- Born: Shaun Todd McBride 7 July 1987 (age 38) West Point, Utah, U.S.
- Spouse: Jenny McBride ​(m. 2010)​
- Children: 4(including A for Adley)

YouTube information
- Channel: Shonduras;
- Years active: 2014–present
- Subscribers: 5.30 million
- Views: 4.27 billion
- Website: www.shonduras.com

= Shonduras =

American Mormon gamer, social media figure, and businessman

Shaun Todd McBride (born July 7, 1987), known professionally as Shonduras, is an American internet personality. He is best known for Snapchat and YouTube.

== Career ==
After creating a Snapchat account in 2014, Shonduras became one of Snapchat's first content creators to gain a following. Shonduras participated in "SnapperHero," Snapchat's first original series. He began vlogging in 2015 and has over three million subscribers. In 2017, he was listed as one of Forbes's "30 under 30" in the category of Marketing and Advertising.

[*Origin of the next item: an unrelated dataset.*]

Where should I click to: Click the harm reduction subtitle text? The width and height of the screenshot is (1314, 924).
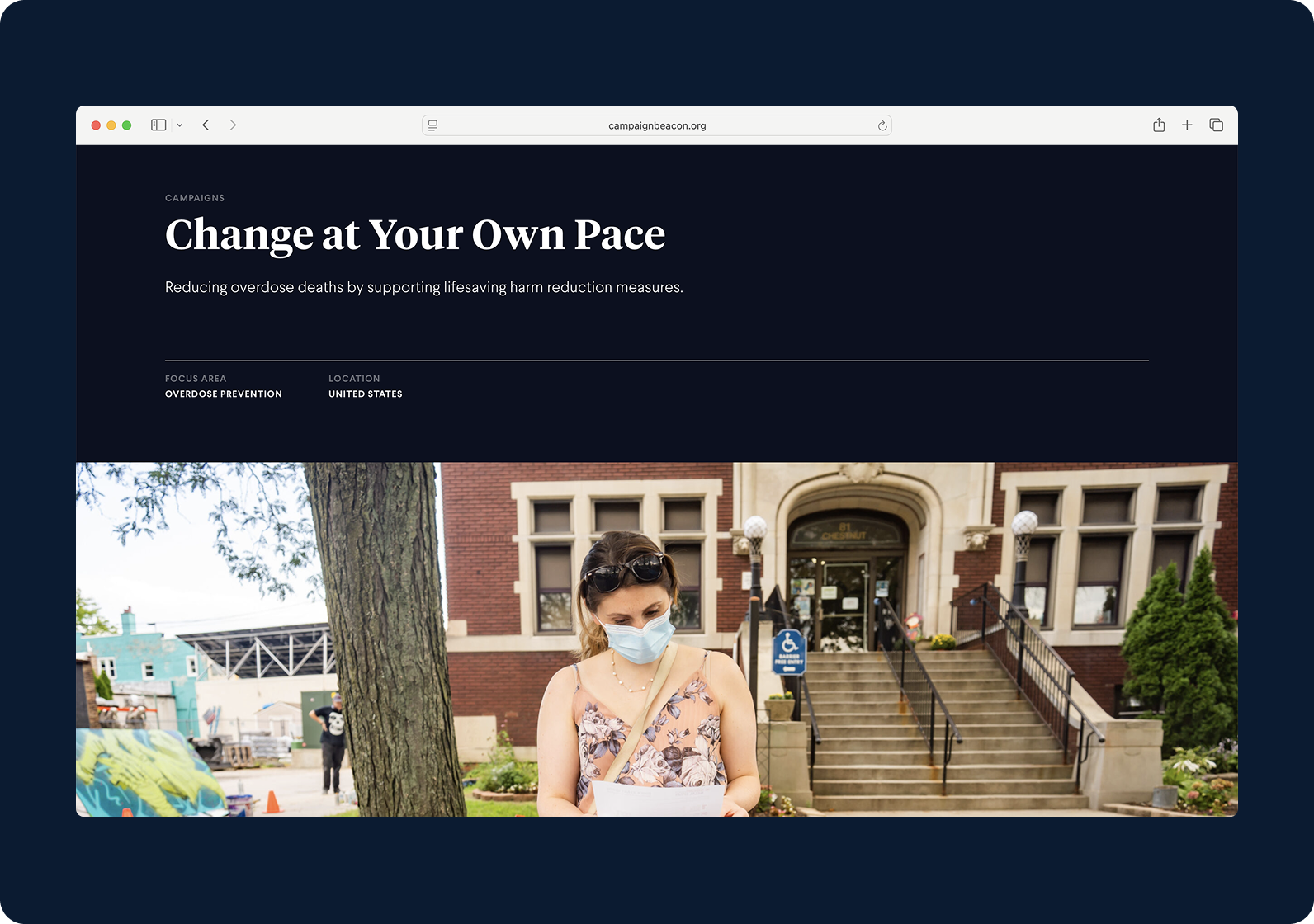(x=424, y=287)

== Nominations and awards ==
In the 5th annual Streamy Awards, Shonduras was nominated for both "Best Short Form Creativity" and "Best Snapchat Storyteller." SnapperHero, which he participated in, won the Streamy Award for "Best Short Form Creativity." In both the 5th and 6th annual Streamy Awards, he won the "Snapchat Storyteller" Streamy award. In the 7th annual Shorty Awards, Shonduras was a finalist in "The Best Snapchatter" category. In 2016, he was nominated in The Ghosties for both "Snapchatter of the Year" and "Best Storyteller", he won the "Snapchatter of the Year" Ghostie award.